Listed entries:

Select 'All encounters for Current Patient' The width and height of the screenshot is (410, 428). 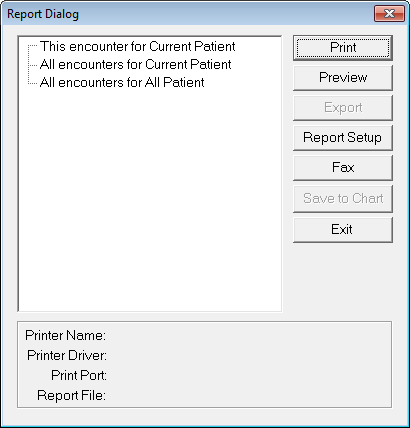[x=135, y=64]
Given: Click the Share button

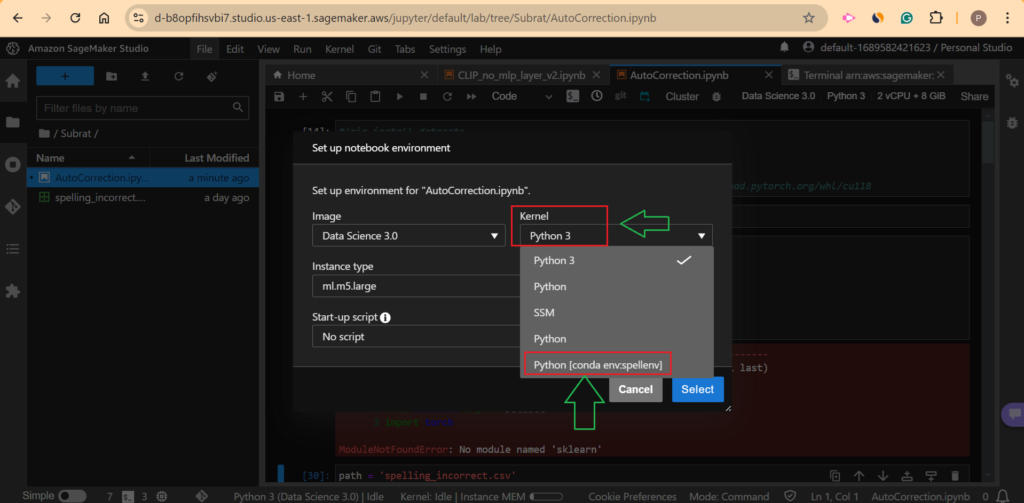Looking at the screenshot, I should 974,97.
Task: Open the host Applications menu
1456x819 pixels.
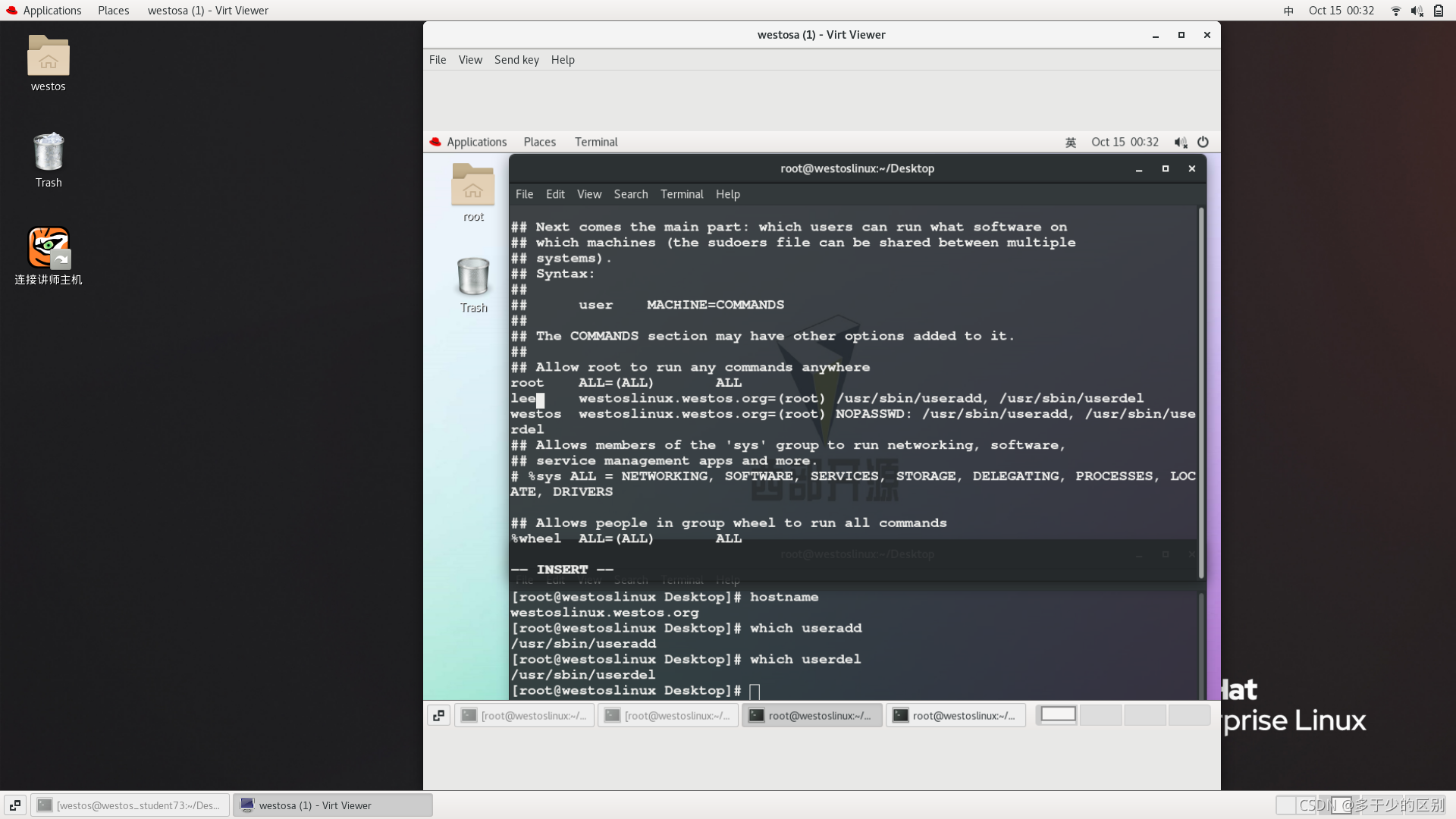Action: 52,11
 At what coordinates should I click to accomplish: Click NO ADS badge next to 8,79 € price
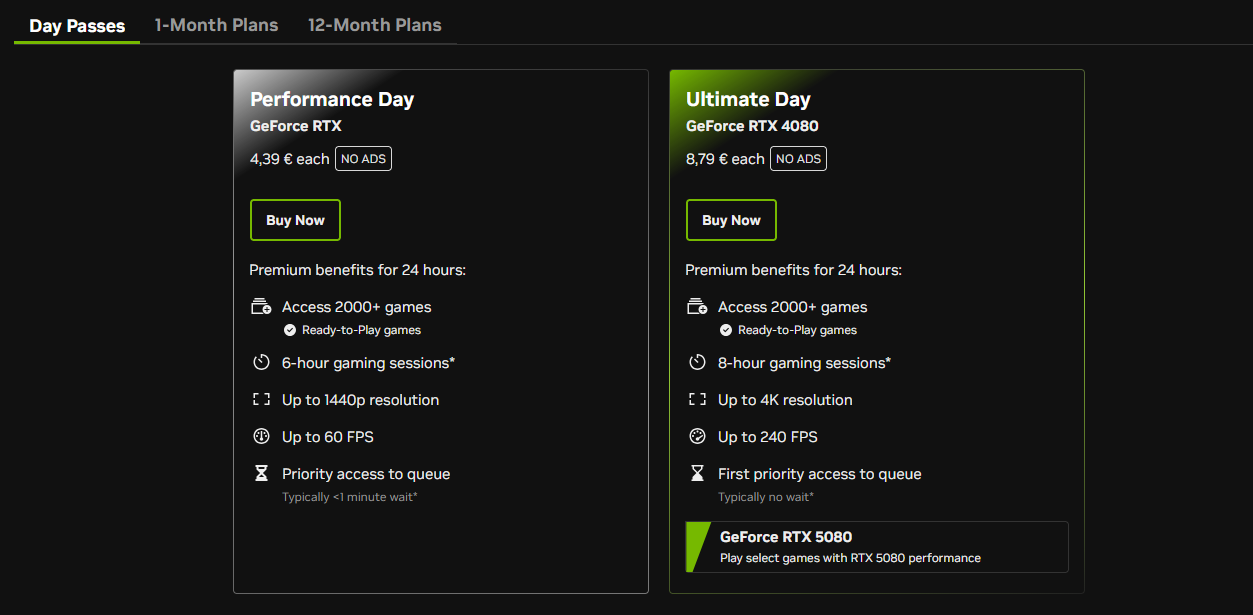click(799, 159)
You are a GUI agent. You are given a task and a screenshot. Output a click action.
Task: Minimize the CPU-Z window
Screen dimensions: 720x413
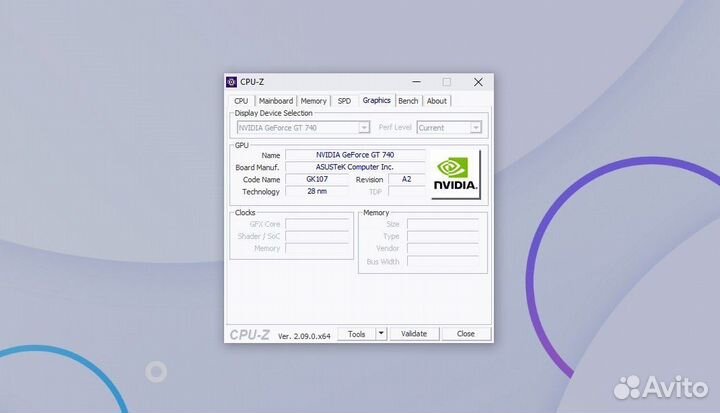(416, 82)
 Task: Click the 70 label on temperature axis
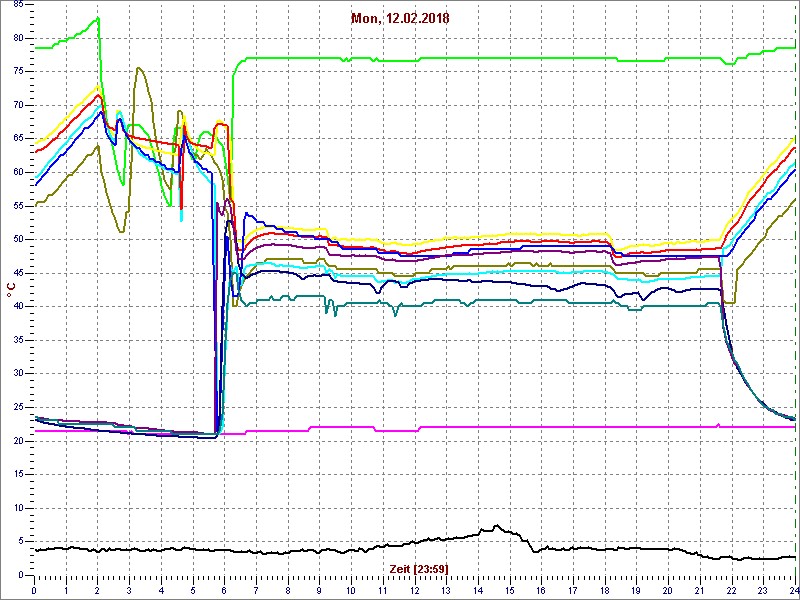point(18,105)
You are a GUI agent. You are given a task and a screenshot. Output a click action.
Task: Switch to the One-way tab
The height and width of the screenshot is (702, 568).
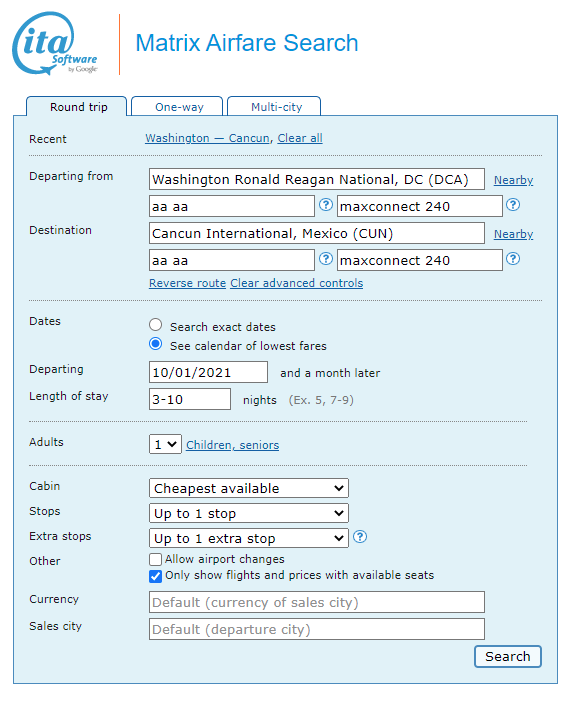coord(177,107)

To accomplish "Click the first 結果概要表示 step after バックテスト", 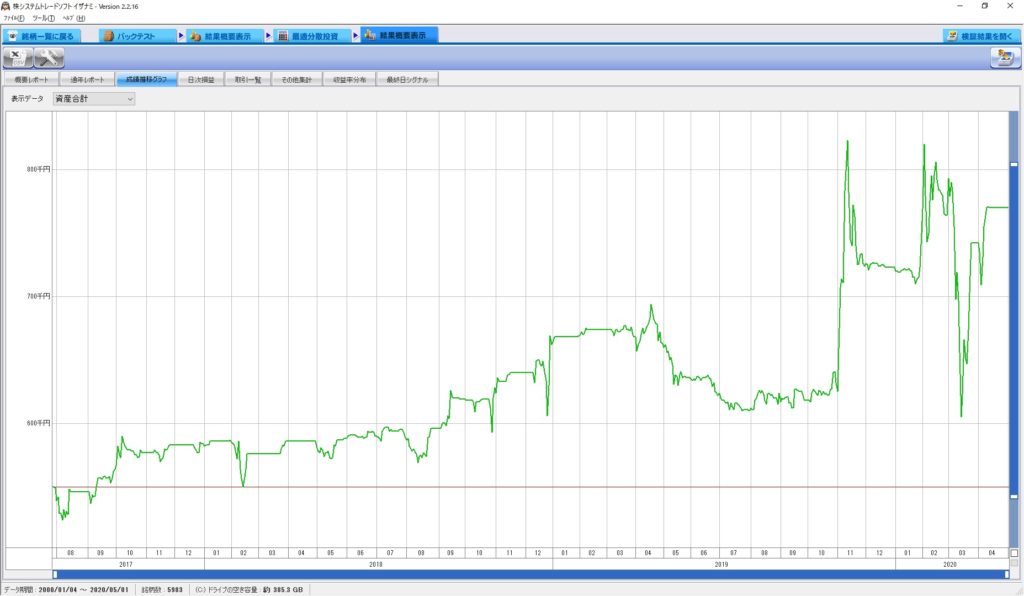I will pos(226,35).
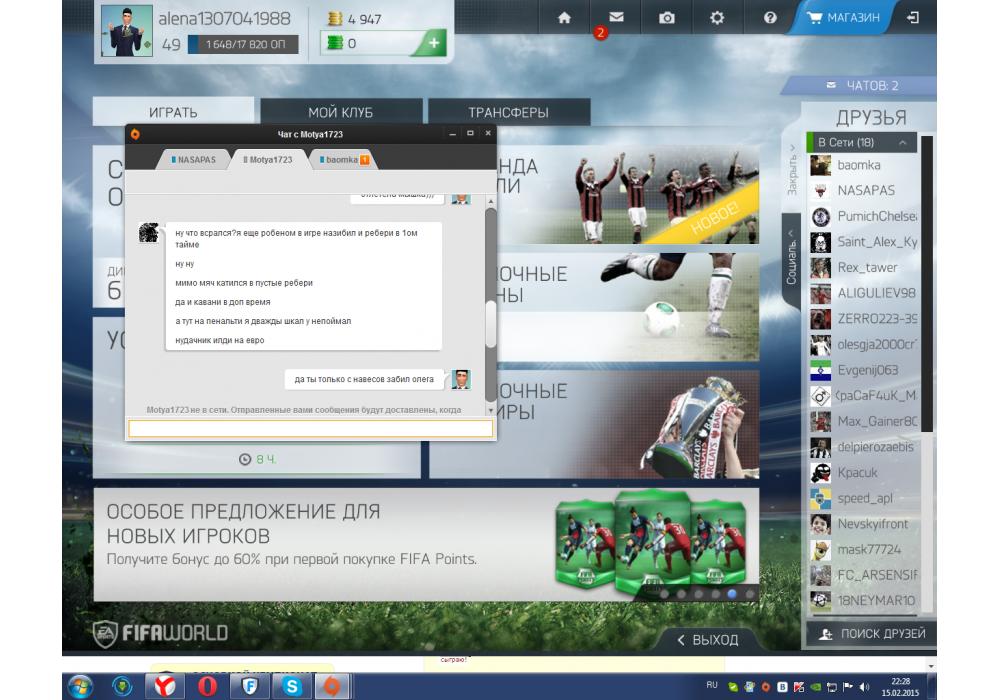Click the camera screenshot icon
Viewport: 1000px width, 700px height.
click(x=666, y=18)
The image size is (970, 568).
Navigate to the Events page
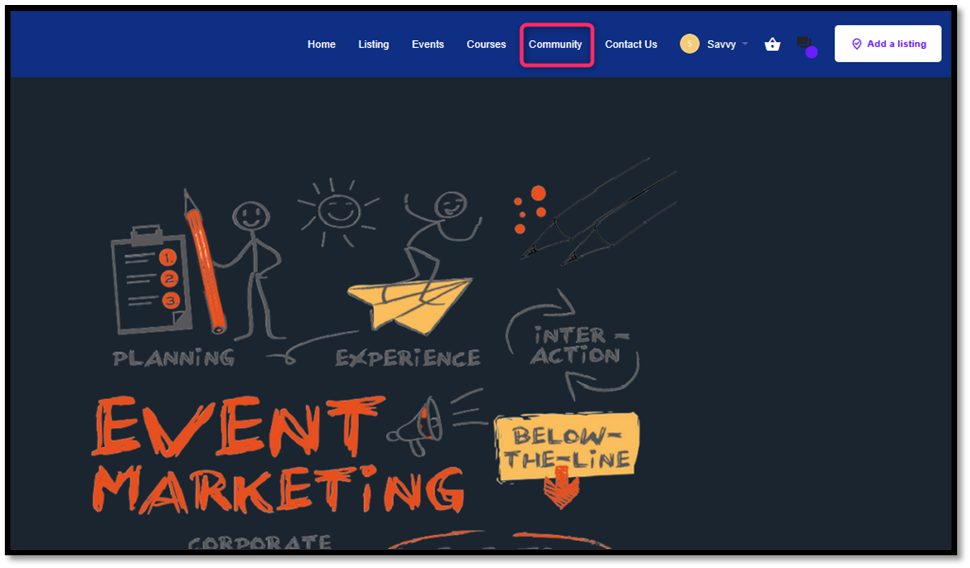tap(428, 45)
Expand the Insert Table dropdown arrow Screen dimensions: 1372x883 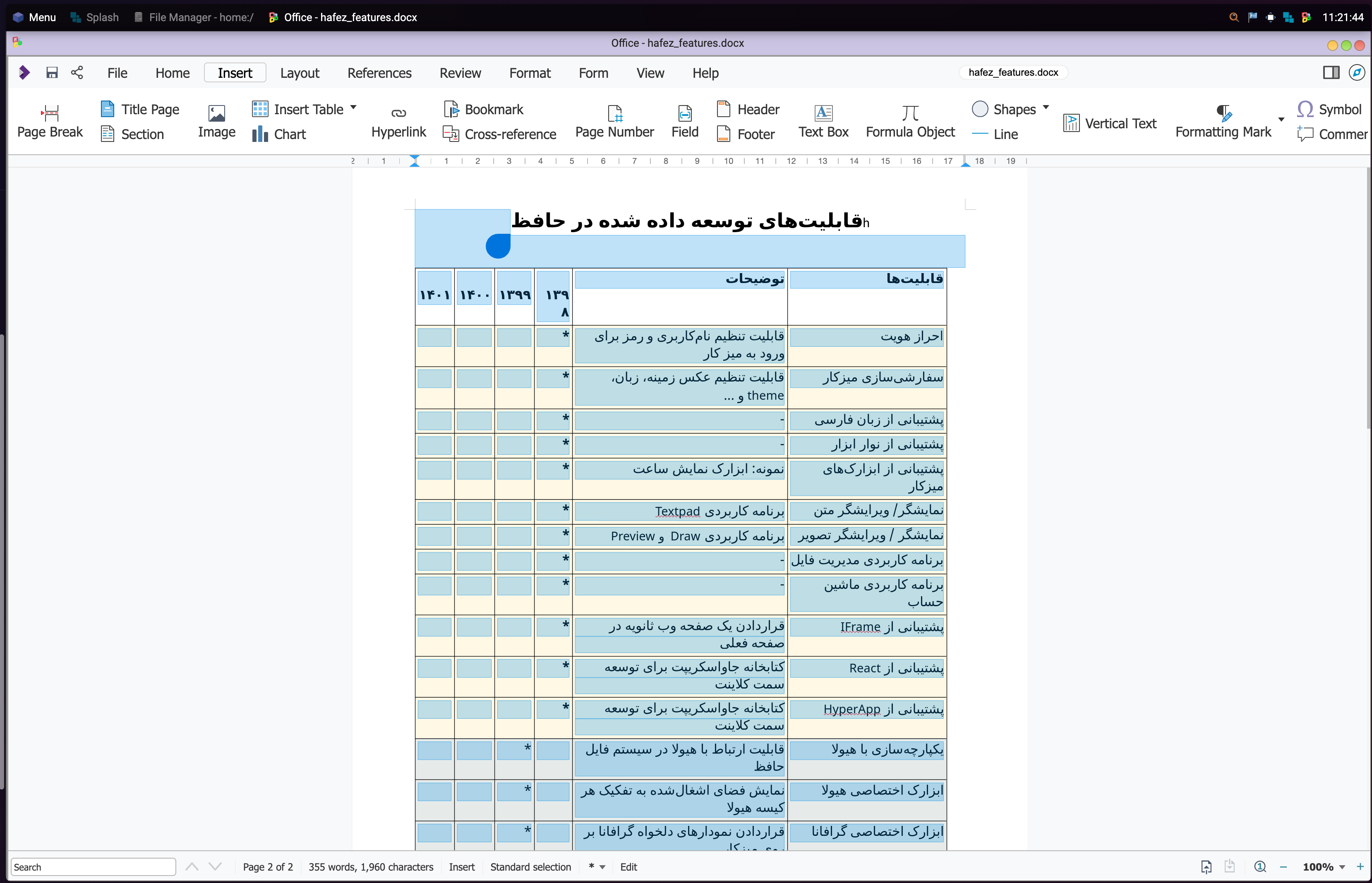coord(353,107)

Exercise goal: Reproduce the material from the line with "Task: Open the host Applications menu" up to and including the line with "coord(177,107)", replacing "Minimize" with "Close" and leaving everything else unchanged. Omit the pictures from your answer.

Answer to this task:
Task: Open the host Applications menu
1456x819 pixels.
Action: 52,11
 At what coordinates should I click to accomplish: Click NO ADS badge next to 8,79 € price
click(799, 159)
You are a GUI agent. You are given a task and a screenshot. Output a click action.
Task: Close the CPU-Z window
Screen dimensions: 720x413
(416, 82)
 Task: Click the 70 label on temperature axis
point(18,105)
You are a GUI agent. You are given a task and a screenshot. Output a click action.
Task: Switch to the One-way tab
The height and width of the screenshot is (702, 568).
coord(177,107)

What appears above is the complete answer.